ばちらぬんのニューランドのレビュー・感想・評価

ばちらぬん(2021年製作の映画)
4.0
☑️❴PFFアワード2021⋅Cプロ/7❵『ばちらぬん』(4.0) 及び『壁当て』(32)『みなみとあした』(3.0)▶️▶️

PFFが始まるとやはり、名前も覚えられないような·或いは大リーグ選手のような高名なだけの、海外名匠特集より、国内の商業映画色に染まる前の可能性に満ちた作家の方に関心が向いてしまう。今の世代は生まれた頃から多種多様の映像·音響文化に囲まれ、選択眼あればかなりのレベルを習得でき、それはこのプログラムの1·2本目の巧みさ·迷いなさに現れてる。3本目の『ばちらぬん』は、映画を目指しつつも、カットの嵌め方·切り方、かなりあるべきを外しているようだ。しかし、3本の中ではこれがやはり飛び抜けて、個性的·普遍的であり、その総合力は期間中に海外高評価を得て凱旋上映される『おばけ』をはっきる上回ってる。
映像の流れのポイント·タイミング·見せ方のかなりの部分を間違ってても、この作品には単なる懐旧ではない、自分を創ってる風土·文化のありかを貼り付いた執念·原形と結びつき、表面に引き揚げんとする、愛着·祈願がある。

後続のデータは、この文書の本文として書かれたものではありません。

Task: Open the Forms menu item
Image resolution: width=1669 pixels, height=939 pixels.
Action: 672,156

字幕がきちんと付く与那国語の前面出し、旧い世代と·或いは若い世代間で、自然への祈願、文化儀式の継承とけじめ、立場の違う若い同士でもの感得したものへの殉じと互いの受渡しの記憶の限界と執着残る強烈さ、が語られる。有害物廃棄の現代文化との綱引き、未来に繋がる架空の自然内の祝祭空間の呼応·引継ぎ·ダイナミズム·シンメトリー。作者自ら女子高生に扮し走り回り·海中に飛込み、世代や立場や虚実を越えて、はたらきかけ·混ぜ合わせ、活性化へ身を投じる。
陽が差してるも·速度や濃さ異質の 水中に棲みかを移す人·馬の群れ·新生か遡りか、果実も亀ら動物もポストも自然も·考えられないレベルの対称·配置を成す多原色の交感·浸食、織物·島全景·水面·骸骨·俯瞰図らが包み·常に水の興る音が貫いてる根太さ(蛇皮線もサブで)、布地窪みや両手の掬った僅か真水の稀少さとその色合いの都度変容、舞踏·対峙·祭礼·伝承·幻視·労働の膨らみと欠けていく何か。

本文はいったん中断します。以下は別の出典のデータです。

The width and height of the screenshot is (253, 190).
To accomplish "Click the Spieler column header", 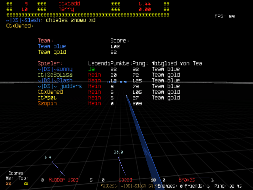I will (x=50, y=63).
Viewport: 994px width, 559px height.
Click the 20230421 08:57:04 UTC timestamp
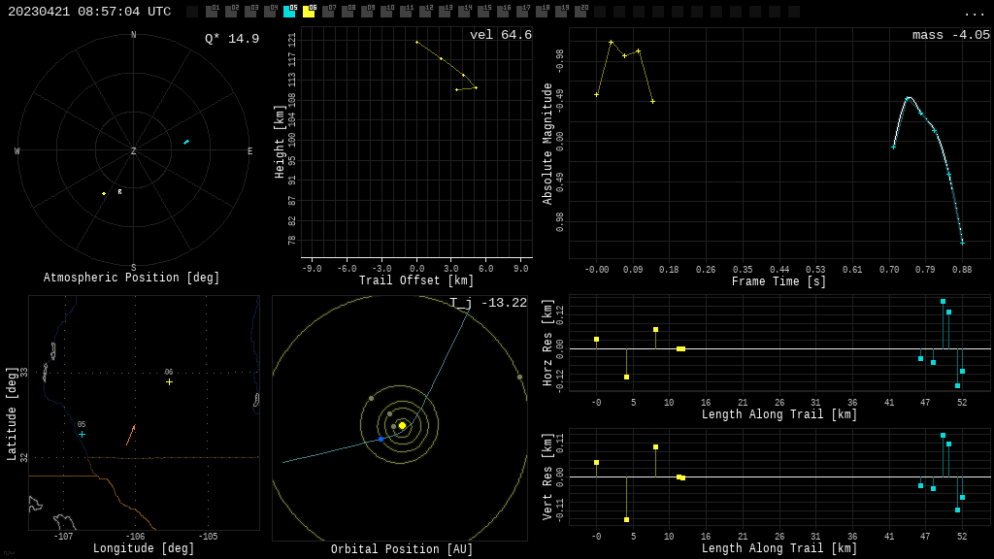pos(89,12)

パラジャーノフより力強く、ドヴジェンコより重い表現力(A·レネ的問いかけもあり)は、繰り返すが、その貯め方·切り方·組合せ、画面のサイズと人の動かし方、どこかで的を得てない、もどかしさやズレも少し感じる。しかし、その何倍も瑞々しく·愛おしく、何かの拠り所を与えてくれる。作者が本職は可憐な女優さんだったのは意外だったが、リーフェンシュタールを超え、全編与那国の言語とこころで貫かれた、『揺れる大地』日本版、或いは『カムイ伝』当初構想版を創っていただきたい、と思った。真の艶やかさが、土中·水中から浮かび上がってくる。
---------------------------------------------------
これに比べると、『壁当て』や『みなみとあした』は、流通している映画言語や承認された呼吸というものがよく染み付いている。広角の図をメインにした力強い、縦に伸びる空間を連ねて、投げて拾う·追いかけて並ぶタイミングのカットのキレ、等をわざとこなれてない武骨さを残して、描いてく『壁当て』は、密かにストイックに夜間の練習場をやってた野球少年2人の間の、偶然の遭遇·意識·意地張り合いがくぐもって続くうちに響き結ばれるものを、立体的·運動感覚溢るる力感で描く。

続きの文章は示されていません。